- _À faire_:
(1) Répondez à ces questions sur la tribune consacrée à la crise politique belge :
(a) Depuis combien de temps la Belgique n'a-t-elle pas de gouvernement fédéral de plein exercice ?
(b) Quelle part des voix les familles politiques traditionnelles recueillent-elles aujourd'hui ?
(c) Que propose l'avocate Vicki Strapoci pour sortir de l'impasse politique ?
(2) Reprenez la tribune sur la crise politique belge après sa dernière phrase, en deux ou trois paragraphes.

- _Texte fourni_:
* * * * *

Carte blanche

Avoir de la Suisse dans les idées (carte blanche)

Pour sortir de l’impasse politique, l’avocate Vicki Strapoci propose la mise en place d’un gouvernement fédéral à la suisse et une plus grande place laissée aux citoyens.

La Belgique n’a pas de gouvernement fédéral de plein exercice depuis plus d’un an. Est-ce parce que le pays est ingouvernable ? Est-ce une fatalité si c’est le cas ? L’idée selon laquelle nous vivrions dans le « pays du surréalisme » permet de faire passer notre résignation pour de l’ironie rigolarde. Qu’elle ne nous empêche pas d’agir ou de débattre pour autant. Le pays est en crise parce que ses représentants ne semblent pas en mesure de répondre à deux principes centraux du gouvernement moderne.

Rassembler pour régner : deux idées

Juste ou injuste, légitime ou illégitime, moral ou immoral, l’État a pour objectif intrinsèque d’assurer le gouvernement collectif de la population. Au-delà même de sa dimension démocratique, une des fonctions essentielles de l’élection est de permettre à la fois le renouvellement et la pérennité du gouvernement. Ni moins, ni plus.

Par ailleurs, un régime politique légitime doit reposer sur l’assentiment de tous. Cette exigence ne requiert pas que tous soient d’accord avec le contenu des décisions prises, mais qu’ils soient d’accord avec la manière dont la décision est prise. Or, les citoyens sont de plus en plus nombreux à penser qu’ils sont impuissants et incompris, et que le pouvoir politique est lui-même impuissant et incompréhensible. En Belgique, ce sentiment est accru par le fait que le débat institutionnel est organisé de telle sorte qu’il échappe à la compréhension du plus grand nombre.

Ces deux principes répondent à des aspirations paradoxales. On veut à la fois des décisions plus rapides et plus efficaces, mais aussi plus patientes et plus participatives. On exige des représentants qu’ils tiennent leurs engagements tout en leur demandant d’être capables de prendre distance avec celles-ci au nom de l’intérêt général. Enfin, ces aspirations rencontrent en Belgique des obstacles particuliers. D’une part, les familles politiques traditionnelles recueillent aujourd’hui moins de 50 % des voix des électeurs du pays, ce qui rend plus difficile la formation d’un gouvernement stable. D’autre part, plusieurs études montrent que les opinions publiques néerlandophones et francophones diffèrent peu mais que les paysages politiques des deux communautés s’éloignent de plus en plus. La formation d’un gouvernement fédéral n’est, aujourd’hui, pas une priorité pour certains des acteurs assis autour de la table.

* * * * *

- _Données enregistrées_:
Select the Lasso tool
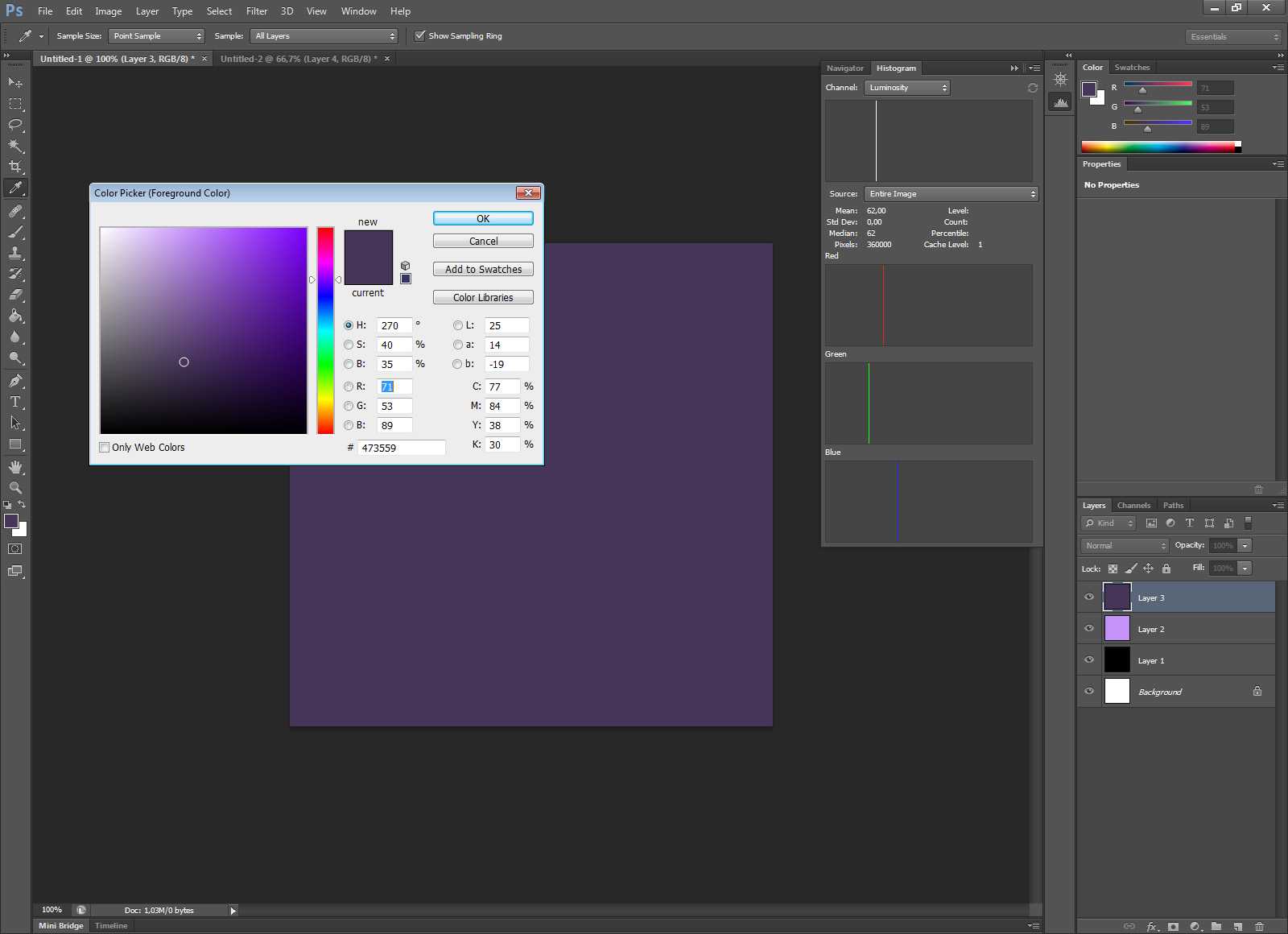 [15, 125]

* * * * *

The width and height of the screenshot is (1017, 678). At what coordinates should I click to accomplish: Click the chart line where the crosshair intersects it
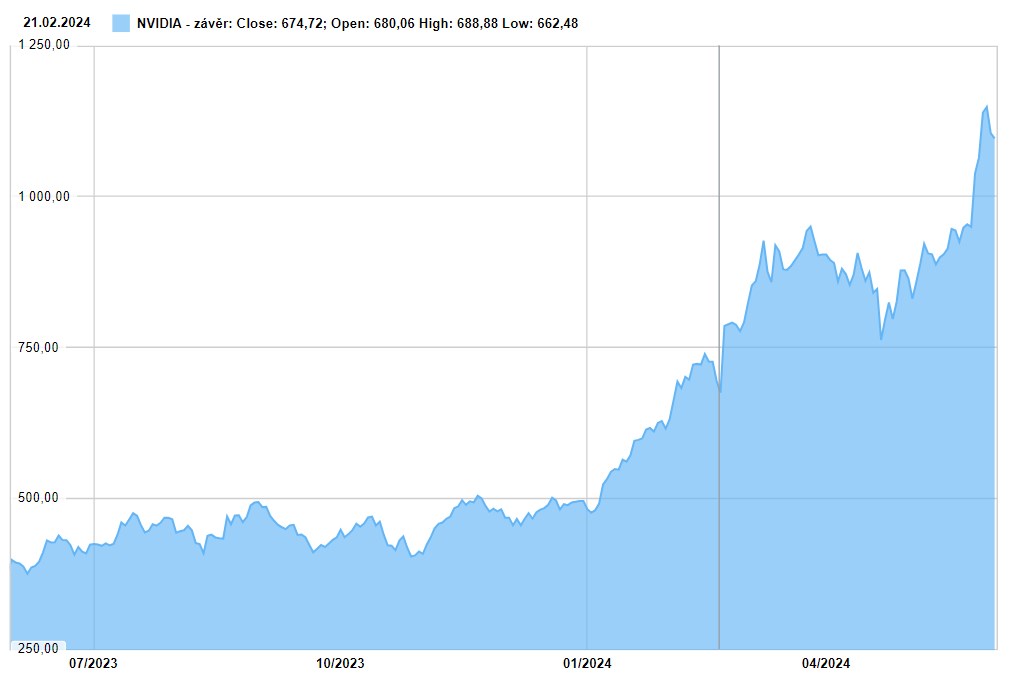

* * * * *

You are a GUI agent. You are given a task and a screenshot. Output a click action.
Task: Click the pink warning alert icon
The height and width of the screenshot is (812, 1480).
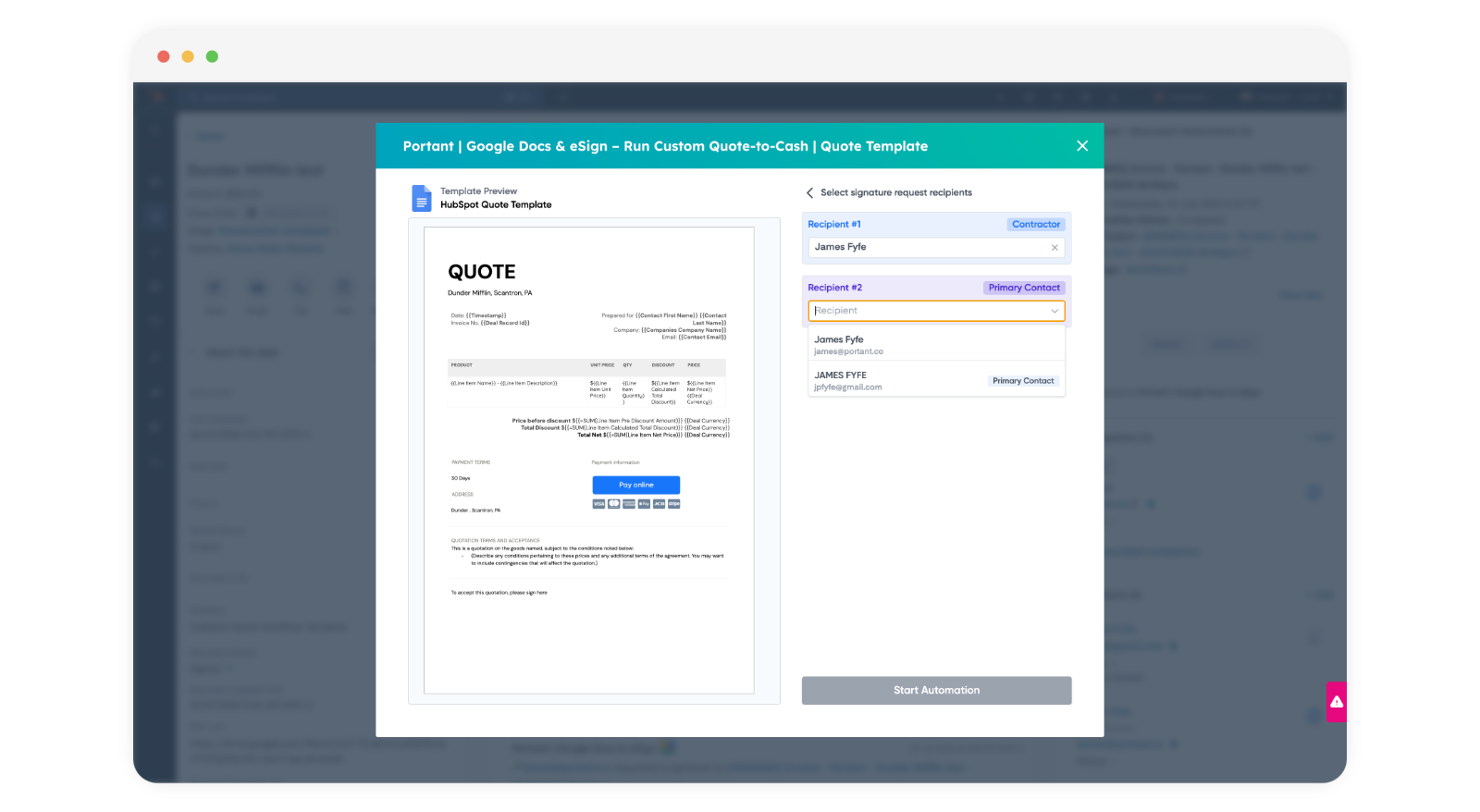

* * * * *

- _Tâches résolues_:
(1)
(a) Depuis plus d'un an.
(b) Moins de 50 % des voix des électeurs du pays.
(c) La mise en place d'un gouvernement fédéral à la suisse et une plus grande place laissée aux citoyens.

(2)
Hocus Pocus

Comment répondre aux aspirations évoquées plus haut ? Changer les règles du jeu ne suffit jamais à changer le jeu lui-même. Les deux propositions qui suivent n’apparaissent toutefois pas plus déraisonnables que de tenter depuis huit mois d’organiser les noces du PS et de la NVA.

Premièrement, si la négociation d’un gouvernement fédéral s’avère si difficile, pourquoi ne pas envisager un dispositif organisant à l’avance la composition du gouvernement ? Ce système existe en Suisse. Ce que les Suisses appellent eux-mêmes la « formule magique » depuis 1955 consiste à composer d’office le gouvernement en fonction de la représentativité des partis les plus importants du pays.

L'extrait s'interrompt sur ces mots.